Поначалу, в 1920-е и в начале 1930-х, власти считали Пастернака чем-то вроде «попутчика» советской власти — не совсем своего, но и не чужого; ему полагалось изредка оправдываться и в то же время приходилось отстаивать собственные взгляды на литературное творчество. В начале 1930-х Пастернак стал признанным поэтом: на съезде Союза писателей в 1934 году он выступал с речью, сборник его стихов переиздали четырежды, стихи Пастернака нравились самому Сталину. К этому времени он женился уже во второй раз — на Зинаиде Нейгауз, бывшей жене своего приятеля, пианиста Генриха Нейгауза. Поэта все больше угнетало происходящее в стране, и в 1935 году, после поездки в Париж на Международный конгресс писателей в защиту мира, Пастернак впал в глубокую депрессию. Да и отношение властей изменилось — теперь Пастернак оказался под подозрением, от него требовали «идейной перестройки». Несмотря на это, он осмелился не поставить свою подпись под письмом — требованием смертной казни для Тухачевского; помогал Ахматовой, кое-как заступился за Мандельштама в телефонном разговоре со Сталиным.

Тут надо понимать, что все писатели 1930-х годов были Сталиным в той или иной степени загипнотизированы, у каждого были с ним какие-то личные счеты. Сохранить совершеннейший иммунитет к тирании было невозможно; и про каждого из них — даже про тех, кто в итоге погиб, — сохранилась хоть одна «постыдная» (с точки зрения сытых непуганых потомков) легенда. Бывают такие времена, когда выбора почти нет; к счастью, они приходят нечасто.

Пастернаку повезло. Он не остался надолго «лучшим поэтом Советского Союза», не был вынужден «соответствовать» и потому сохранил свой талант и написал пристойно малое количество славословий. Они есть, но об этих стихах мы здесь говорить не будем. Гораздо интереснее и важнее другое. В начале я задавалась вопросом, почему Пастернак выжил в 1930-е. Теперь спросим: почему и за что он погиб в 1960-м? Да: за что погиб автор романа «Доктор Живаго»?

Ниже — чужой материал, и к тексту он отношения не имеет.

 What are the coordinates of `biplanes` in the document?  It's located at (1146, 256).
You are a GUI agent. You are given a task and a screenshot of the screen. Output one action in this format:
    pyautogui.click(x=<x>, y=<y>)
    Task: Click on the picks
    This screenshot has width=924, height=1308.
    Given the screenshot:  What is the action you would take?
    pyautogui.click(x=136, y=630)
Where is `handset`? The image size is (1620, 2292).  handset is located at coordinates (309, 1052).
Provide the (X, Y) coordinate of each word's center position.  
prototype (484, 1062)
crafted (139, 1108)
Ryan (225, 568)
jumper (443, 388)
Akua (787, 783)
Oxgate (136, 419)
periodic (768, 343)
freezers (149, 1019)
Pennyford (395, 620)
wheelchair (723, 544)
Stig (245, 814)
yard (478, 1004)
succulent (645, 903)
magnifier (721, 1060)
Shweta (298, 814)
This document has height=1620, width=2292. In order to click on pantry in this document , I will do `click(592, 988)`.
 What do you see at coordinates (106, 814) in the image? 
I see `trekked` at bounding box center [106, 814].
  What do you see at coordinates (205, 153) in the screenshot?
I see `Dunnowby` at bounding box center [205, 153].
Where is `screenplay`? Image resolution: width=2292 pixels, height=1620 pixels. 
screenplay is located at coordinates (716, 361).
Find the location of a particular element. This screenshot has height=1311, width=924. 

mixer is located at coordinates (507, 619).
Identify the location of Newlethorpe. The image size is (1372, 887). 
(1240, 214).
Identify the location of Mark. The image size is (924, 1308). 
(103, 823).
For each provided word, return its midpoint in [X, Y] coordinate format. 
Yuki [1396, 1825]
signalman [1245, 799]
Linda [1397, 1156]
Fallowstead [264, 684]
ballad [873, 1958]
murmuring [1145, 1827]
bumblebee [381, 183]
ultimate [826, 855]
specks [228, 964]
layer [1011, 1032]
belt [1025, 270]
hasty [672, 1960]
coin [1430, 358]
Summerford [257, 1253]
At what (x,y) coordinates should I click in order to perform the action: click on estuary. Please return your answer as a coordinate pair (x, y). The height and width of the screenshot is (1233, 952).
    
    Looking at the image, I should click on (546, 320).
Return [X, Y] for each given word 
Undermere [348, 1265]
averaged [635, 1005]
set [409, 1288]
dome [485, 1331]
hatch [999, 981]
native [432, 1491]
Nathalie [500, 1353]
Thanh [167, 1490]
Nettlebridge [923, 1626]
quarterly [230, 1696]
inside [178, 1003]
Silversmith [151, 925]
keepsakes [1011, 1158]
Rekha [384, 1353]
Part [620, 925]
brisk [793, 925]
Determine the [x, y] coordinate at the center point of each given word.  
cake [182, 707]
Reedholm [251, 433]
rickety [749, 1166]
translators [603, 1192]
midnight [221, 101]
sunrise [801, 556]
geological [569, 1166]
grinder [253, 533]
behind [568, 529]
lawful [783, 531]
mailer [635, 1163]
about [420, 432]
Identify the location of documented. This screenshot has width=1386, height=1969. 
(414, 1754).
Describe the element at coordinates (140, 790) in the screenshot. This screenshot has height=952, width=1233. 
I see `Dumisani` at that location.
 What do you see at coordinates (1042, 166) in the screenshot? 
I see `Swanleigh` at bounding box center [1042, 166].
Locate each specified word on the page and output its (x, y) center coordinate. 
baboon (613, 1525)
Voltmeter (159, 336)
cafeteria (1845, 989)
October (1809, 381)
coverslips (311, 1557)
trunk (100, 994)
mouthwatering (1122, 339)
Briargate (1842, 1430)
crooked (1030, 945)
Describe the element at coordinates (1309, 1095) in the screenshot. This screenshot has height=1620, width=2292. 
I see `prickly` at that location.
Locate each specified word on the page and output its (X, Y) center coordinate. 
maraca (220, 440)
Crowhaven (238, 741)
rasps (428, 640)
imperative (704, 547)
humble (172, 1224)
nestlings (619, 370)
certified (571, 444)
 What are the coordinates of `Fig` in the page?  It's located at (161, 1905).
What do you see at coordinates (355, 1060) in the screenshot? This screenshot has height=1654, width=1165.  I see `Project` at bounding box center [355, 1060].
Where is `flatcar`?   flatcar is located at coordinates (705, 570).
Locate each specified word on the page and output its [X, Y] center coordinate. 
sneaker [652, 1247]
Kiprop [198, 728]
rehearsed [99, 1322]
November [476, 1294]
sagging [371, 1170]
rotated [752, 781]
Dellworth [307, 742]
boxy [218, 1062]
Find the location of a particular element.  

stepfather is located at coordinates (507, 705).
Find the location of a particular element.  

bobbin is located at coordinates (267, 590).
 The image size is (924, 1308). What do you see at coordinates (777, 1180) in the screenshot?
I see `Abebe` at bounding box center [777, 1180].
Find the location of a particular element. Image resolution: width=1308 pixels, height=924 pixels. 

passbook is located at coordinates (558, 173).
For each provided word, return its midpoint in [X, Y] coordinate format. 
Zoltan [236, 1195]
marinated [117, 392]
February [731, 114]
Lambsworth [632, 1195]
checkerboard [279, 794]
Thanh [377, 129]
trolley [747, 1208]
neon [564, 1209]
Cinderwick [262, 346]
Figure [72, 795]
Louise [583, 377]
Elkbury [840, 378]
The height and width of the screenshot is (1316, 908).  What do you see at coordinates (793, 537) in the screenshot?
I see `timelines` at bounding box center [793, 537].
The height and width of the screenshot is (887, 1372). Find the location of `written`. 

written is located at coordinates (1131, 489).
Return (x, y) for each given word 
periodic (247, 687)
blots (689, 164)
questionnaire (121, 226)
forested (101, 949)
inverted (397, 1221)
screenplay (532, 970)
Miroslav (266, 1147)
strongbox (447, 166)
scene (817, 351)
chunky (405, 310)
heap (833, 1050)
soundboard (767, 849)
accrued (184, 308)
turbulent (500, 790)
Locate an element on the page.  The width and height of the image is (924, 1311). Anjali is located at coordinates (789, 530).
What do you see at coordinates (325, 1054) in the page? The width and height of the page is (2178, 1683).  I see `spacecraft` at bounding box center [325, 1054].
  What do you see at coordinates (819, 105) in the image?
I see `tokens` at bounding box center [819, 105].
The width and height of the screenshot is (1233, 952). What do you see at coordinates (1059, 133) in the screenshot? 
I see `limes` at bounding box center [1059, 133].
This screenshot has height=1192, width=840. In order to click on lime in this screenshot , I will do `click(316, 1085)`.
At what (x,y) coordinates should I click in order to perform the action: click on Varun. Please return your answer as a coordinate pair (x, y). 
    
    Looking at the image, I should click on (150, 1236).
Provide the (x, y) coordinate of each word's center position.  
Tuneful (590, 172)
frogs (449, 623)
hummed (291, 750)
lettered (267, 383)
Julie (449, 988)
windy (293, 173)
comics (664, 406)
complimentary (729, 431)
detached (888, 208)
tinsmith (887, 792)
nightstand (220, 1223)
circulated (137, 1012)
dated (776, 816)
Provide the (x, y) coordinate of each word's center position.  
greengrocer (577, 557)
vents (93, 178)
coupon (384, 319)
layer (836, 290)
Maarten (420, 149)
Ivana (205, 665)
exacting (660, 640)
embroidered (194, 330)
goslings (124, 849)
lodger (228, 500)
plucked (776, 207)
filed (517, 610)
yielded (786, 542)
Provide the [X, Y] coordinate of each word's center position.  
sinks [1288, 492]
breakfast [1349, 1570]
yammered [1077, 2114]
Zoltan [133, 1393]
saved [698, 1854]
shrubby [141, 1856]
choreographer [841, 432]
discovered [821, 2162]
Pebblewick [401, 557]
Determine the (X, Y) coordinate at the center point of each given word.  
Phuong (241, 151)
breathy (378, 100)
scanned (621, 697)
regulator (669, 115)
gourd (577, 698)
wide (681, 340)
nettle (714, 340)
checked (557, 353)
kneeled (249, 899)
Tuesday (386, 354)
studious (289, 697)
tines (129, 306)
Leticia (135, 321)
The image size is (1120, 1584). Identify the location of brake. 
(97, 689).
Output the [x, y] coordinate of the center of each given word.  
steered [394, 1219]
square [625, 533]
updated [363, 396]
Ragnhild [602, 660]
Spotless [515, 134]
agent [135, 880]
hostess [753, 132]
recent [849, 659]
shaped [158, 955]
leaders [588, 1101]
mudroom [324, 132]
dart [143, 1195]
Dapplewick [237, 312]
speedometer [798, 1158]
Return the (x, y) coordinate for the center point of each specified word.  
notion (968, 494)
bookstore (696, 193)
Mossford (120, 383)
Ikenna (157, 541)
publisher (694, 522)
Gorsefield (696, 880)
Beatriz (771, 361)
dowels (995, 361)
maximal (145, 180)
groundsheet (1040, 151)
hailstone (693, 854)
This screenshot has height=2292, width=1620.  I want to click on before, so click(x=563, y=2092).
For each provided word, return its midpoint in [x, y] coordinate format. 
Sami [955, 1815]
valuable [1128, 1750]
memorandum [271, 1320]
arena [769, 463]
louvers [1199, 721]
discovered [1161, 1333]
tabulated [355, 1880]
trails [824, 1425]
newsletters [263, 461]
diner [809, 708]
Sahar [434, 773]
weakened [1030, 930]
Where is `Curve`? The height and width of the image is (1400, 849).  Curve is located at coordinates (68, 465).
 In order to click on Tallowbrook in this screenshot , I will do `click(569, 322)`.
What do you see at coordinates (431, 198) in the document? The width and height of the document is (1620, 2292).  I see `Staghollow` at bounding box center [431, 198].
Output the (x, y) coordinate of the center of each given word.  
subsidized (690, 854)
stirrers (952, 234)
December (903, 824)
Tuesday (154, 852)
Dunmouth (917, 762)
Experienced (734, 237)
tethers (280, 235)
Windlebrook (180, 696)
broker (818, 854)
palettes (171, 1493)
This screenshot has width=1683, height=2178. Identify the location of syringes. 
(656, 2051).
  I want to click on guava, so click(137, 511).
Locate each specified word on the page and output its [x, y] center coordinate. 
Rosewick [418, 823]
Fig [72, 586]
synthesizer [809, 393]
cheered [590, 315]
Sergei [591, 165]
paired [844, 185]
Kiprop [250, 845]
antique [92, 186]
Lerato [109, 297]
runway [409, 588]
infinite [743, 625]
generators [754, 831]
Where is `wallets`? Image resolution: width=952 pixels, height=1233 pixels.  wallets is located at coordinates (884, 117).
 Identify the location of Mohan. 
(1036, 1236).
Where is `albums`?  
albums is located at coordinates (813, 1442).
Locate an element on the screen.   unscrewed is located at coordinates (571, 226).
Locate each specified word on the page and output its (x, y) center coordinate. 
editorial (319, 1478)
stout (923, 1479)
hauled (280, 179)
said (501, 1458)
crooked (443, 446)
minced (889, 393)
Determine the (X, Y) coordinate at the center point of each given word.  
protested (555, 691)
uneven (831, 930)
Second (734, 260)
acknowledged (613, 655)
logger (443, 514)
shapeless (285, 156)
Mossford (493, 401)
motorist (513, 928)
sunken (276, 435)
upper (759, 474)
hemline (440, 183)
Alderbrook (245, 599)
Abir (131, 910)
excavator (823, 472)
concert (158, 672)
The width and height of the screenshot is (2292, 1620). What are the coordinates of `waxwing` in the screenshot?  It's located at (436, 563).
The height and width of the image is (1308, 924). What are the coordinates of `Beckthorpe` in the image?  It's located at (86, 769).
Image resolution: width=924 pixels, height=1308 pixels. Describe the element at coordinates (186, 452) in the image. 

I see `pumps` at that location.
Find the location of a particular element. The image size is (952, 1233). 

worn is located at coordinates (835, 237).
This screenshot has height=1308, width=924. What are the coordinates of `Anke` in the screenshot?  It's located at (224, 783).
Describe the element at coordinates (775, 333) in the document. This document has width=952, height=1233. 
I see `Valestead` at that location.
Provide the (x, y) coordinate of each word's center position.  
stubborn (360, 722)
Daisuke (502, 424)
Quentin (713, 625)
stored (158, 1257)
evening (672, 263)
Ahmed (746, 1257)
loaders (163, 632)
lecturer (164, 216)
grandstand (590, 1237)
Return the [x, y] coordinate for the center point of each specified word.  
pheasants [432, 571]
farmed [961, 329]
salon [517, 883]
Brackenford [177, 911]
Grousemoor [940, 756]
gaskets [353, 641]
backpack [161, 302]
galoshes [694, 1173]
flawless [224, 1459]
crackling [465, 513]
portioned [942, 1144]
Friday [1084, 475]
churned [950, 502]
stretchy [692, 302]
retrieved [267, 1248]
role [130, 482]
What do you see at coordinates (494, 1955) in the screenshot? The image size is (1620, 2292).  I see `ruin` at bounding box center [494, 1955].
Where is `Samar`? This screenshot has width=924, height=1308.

В каком-то смысле мы на этот вопрос уже ответили. Давайте попробуем еще раз, более внятно.

8

Итак, «Доктор Живаго». Пастернак писал этот роман десять лет, а подбирался к нему — всю жизнь. В Союзе роман не напечатали, так как позиция автора не соответствовала коммунистической идеологии. Зато напечатали итальянские коммунисты — издательство Фельтри-нелли, а затем переиздали в Великобритании. Неслыханная дерзость для советского литератора! Началась травля. Пастернака клеймили в печати, исключили его из Союза писателей; в газетах публиковали «письма трудящихся», благодаря которым русская речь обогатилась афоризмом «Я Пастернака не читал, но скажу…»[337]. Довершила дело Нобелевская премия по литературе, которую Пастернаку присудили в 1958 году; под нажимом властей ему пришлось от премии отказаться. В 1960 году Пастернак умер в писательском подмосковном поселке Переделкино от рака легких. Тогдашняя интеллигенция восприняла его болезнь и смерть как следствие травли.